_Selected excerpt_
>>>

- Klepto DVD cover
- Directed by: Thomas Trail
- Written by: Thomas Trail Ethan Gross
- Starring: Meredith Bishop Jsu Garcia Leigh Taylor-Young Henry Czerny Kansas Bowling
- Distributed by: Magnolia Pictures
- Release dates: March 5, 2003 (Cinequest Film Festival); April 18, 2006 (United States);
- Running time: 82 minutes
- Country: United States
- Language: English

= Klepto (film) =

2003 film directed by Thomas Trail

Klepto is a 2003 straight-to-DVD independent thriller film starring Meredith Bishop and Jsu Garcia. It is the debut film of director Thomas Trail and premiered at the 2003 CineVegas Film Festival.

==Plot==
In Los Angeles, Emily Brown is a kleptomaniac who is addicted to pills and misses her jailed father, and is undergoing therapy trying to resolve her compulsion. She has a police record for shoplifting, and her mother Teresa is a compulsive shopper whose spending has ruined her financially. The security guard Nick, of Bernstein's department store, sees Emily through a camera and becomes fascinated with her. She resists his advances, which are tinged with blackmail, but her mother approves. When Nick, a couch-surfing divorcee, gets in trouble dealing ecstasy, he presses Emily to help him rob Bernstein's. She resents being coerced into a carefully planned crime and finds a way of both thwarting his plans and bailing-out her mother.

<<<

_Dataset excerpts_
>>>

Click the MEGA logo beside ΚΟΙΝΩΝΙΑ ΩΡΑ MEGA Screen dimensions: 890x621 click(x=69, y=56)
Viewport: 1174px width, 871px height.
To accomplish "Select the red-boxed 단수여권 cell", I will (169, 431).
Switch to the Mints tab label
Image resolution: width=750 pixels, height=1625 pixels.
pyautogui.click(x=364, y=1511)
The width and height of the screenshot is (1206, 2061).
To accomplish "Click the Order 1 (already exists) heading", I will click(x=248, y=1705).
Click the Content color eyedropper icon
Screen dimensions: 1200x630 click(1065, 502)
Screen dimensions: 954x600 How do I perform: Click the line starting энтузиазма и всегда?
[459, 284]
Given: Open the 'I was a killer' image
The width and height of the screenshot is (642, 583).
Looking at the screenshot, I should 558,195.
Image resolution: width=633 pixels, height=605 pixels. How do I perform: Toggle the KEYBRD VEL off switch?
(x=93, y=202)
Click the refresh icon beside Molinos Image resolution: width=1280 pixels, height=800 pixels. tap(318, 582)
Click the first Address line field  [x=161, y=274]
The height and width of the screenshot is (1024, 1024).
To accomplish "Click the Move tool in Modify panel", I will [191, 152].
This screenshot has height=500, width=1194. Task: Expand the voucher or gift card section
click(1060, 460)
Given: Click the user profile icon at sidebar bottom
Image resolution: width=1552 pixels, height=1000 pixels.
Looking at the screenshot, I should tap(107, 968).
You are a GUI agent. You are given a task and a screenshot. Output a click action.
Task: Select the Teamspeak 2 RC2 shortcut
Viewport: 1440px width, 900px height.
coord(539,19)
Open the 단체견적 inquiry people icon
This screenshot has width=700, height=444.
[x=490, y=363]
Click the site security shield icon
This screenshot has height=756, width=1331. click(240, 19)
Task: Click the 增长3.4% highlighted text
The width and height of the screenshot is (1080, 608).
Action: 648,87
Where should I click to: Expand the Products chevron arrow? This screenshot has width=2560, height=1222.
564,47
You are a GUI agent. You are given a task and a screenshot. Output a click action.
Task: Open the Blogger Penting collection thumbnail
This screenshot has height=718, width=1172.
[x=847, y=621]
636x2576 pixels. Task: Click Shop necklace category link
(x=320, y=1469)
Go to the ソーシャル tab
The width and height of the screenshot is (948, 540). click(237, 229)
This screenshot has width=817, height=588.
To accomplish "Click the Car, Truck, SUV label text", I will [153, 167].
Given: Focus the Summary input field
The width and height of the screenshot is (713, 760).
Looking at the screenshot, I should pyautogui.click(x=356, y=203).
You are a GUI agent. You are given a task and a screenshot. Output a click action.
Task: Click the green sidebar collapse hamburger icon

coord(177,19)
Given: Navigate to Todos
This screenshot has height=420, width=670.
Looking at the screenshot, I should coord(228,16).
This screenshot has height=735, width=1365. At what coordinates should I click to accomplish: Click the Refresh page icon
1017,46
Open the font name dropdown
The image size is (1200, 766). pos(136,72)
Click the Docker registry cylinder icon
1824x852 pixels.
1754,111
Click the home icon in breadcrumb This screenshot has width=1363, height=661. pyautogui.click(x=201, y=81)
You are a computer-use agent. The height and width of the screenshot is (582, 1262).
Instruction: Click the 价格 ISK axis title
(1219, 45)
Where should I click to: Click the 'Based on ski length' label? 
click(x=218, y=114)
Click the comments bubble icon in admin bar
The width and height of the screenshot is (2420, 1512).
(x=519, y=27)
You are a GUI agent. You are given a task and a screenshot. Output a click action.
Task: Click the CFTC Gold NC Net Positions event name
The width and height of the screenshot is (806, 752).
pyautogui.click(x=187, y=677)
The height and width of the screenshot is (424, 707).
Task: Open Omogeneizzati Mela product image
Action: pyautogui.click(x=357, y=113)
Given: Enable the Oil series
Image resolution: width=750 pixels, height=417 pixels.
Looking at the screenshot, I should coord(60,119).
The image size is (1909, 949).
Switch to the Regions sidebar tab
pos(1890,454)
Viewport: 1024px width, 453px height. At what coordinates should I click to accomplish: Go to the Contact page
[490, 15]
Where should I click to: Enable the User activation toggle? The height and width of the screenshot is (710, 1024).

<<<

_Work task A_
Answer these questions about the Klepto film article:
(i) Which company distributed the film?
(ii) What is the film's running time?
(iii) Which store does the security guard Nick work for?
_Work task B_
Pick up the Klepto film article after its last sentence and continue it.

_Answer A_
(i) Magnolia Pictures
(ii) 82 minutes
(iii) Bernstein's department store

_Answer B_
==Cast==

- Meredith Bishop as Emily Brown
  - Grace Korkunis as Young Emily Brown
- Jsu Garcia as Nick
- Leigh Taylor-Young as Teresa
- Henry Czerny as Ivan
- Michael Nouri as Dr. Cohn
- Michael Irby as Marco
- Kirk B.R. Woller as Jeffries
- Michael E. Rodgers as Sandy Hauser
- Dorian Lopinto as Ms. Hall
- Tori Meyer as Gretchen
- Scott Satenspiel as Jason Klartich
- Kansas Bowling as Nick's Daughter (credited as Kansas Skye)
- Teressa Tunney as Nick's Ex-Wife
- Jeff Garvin as Jimmy, The Store Clerk
- Teala Davies as Shoplifter
- Mark Chaet as Pharmacist
- Al Israel as Watch Salesman

==Reviews==
Dennis Harvey, of Variety called Klepto an "engaging serio-comedy" and "nifty little character study-cum-caper" picture.

Preston Jones, of DVD Talk praised "a pair of winning performances" in a screenplay which "draws you in close for a subtly surprising finale".

==Home media==
A Region-free PAL 4:3 (original was anamorphic 1.78:1) DVD was published in Australia by Flashback Entertainment.